American companies still hold a sizeable market share within the U.S. on inverters. A solar project’s price won’t change too drastically when using a more expensive, but more reliable American inverter opposed to a Chinese one. Advanced Energy (Nasdaq: AEIS $15.90) has seen its price improve 41.1% since November 15 ($11.27), and 44.0% from a year ago ($11.04). In 2011, the company made 66.2% of its sales to North America, where solar is still trending up. Contrast that to Power-One (Nasdaq: PWER $4.19), which generated only 17.1% of its revenue in North America, and 65.4% to Europe in 2011. Their stock has fallen 41.5% since a high of $7.16 in July, and is down 13.3% from this time last year ($4.83). Their latest earnings call detailed that sales to Europe declined more than anticipated. The company is estimating that solar won’t experience significant growth until at least 2014.
The outlook for Advanced Energy is brighter. Their 2012 numbers were basically on-par with last year’s, which is pretty good compared to their competitors. They achieved this because the market in North America where they do the bulk of their business stayed strong, and due to cost-cutting measures that dulled the effects of the downturn in Europe. The company’s solar sales declined 2% in the fourth quarter, while Power One saw a 32% dip sequentially in its Q4 revenue.

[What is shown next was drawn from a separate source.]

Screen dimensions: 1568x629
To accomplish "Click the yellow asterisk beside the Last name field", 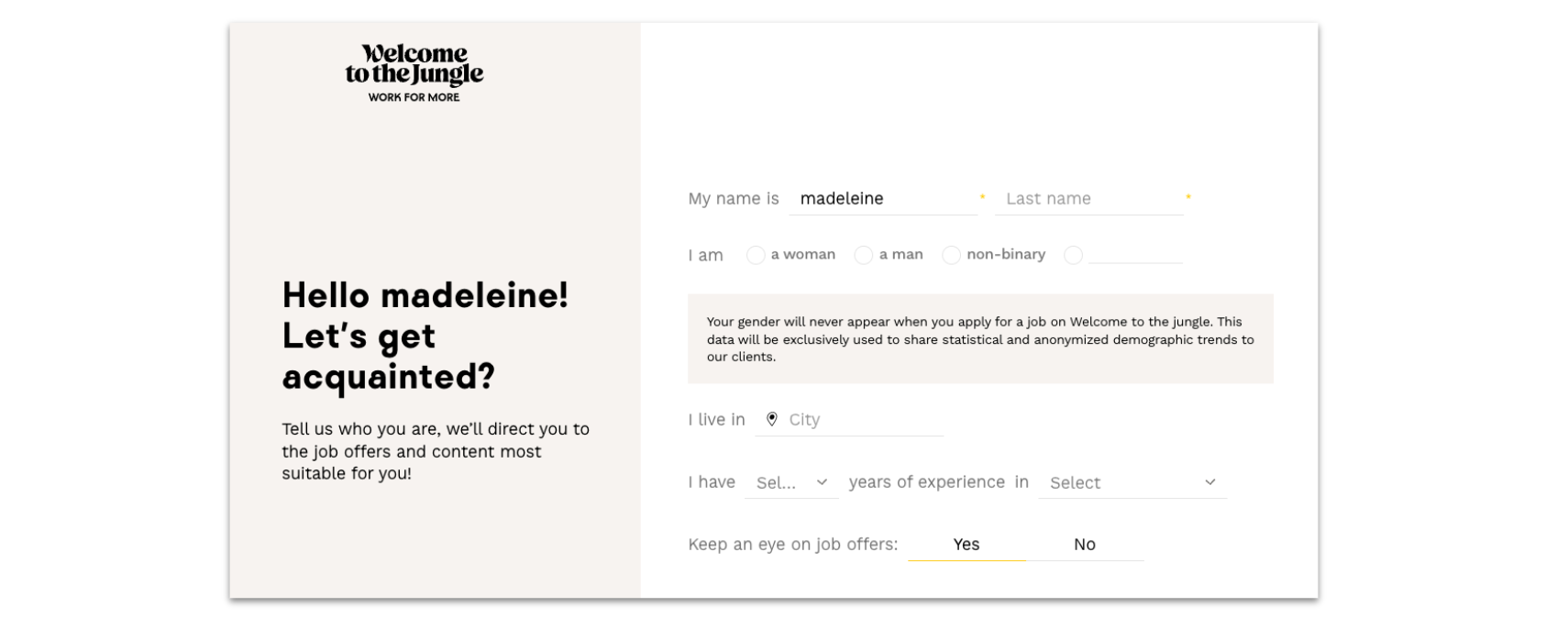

Looking at North America more broadly, coal production is declining, though traditional utility prices are increasing. This could lead to a scenario like Germany where coal regains popularity because of its price. Also, the public concern about the environmental effects of coal burning is growing by the day. Nuclear power has fallen fast out of favor since the Fukushima meltdowns in 2011, and isn’t much of a threat to solar expansion. Crude oil prices have fallen in the last five years, but it’s too expensive to compete with natural gas and solar for residential use. Using oil to generate 1 kilowatt hour (kWh) will cost roughly five times as much as coal or gas would at their current prices. The cost of generating the same amount using solar depends on the equipment (and how long it remains operational), subsidies, and feed-in-tariffs. The sunlight, of course, is free. Customers who use programs like SolarCity’s pay about one cent less per kWh than from what other utilities charge.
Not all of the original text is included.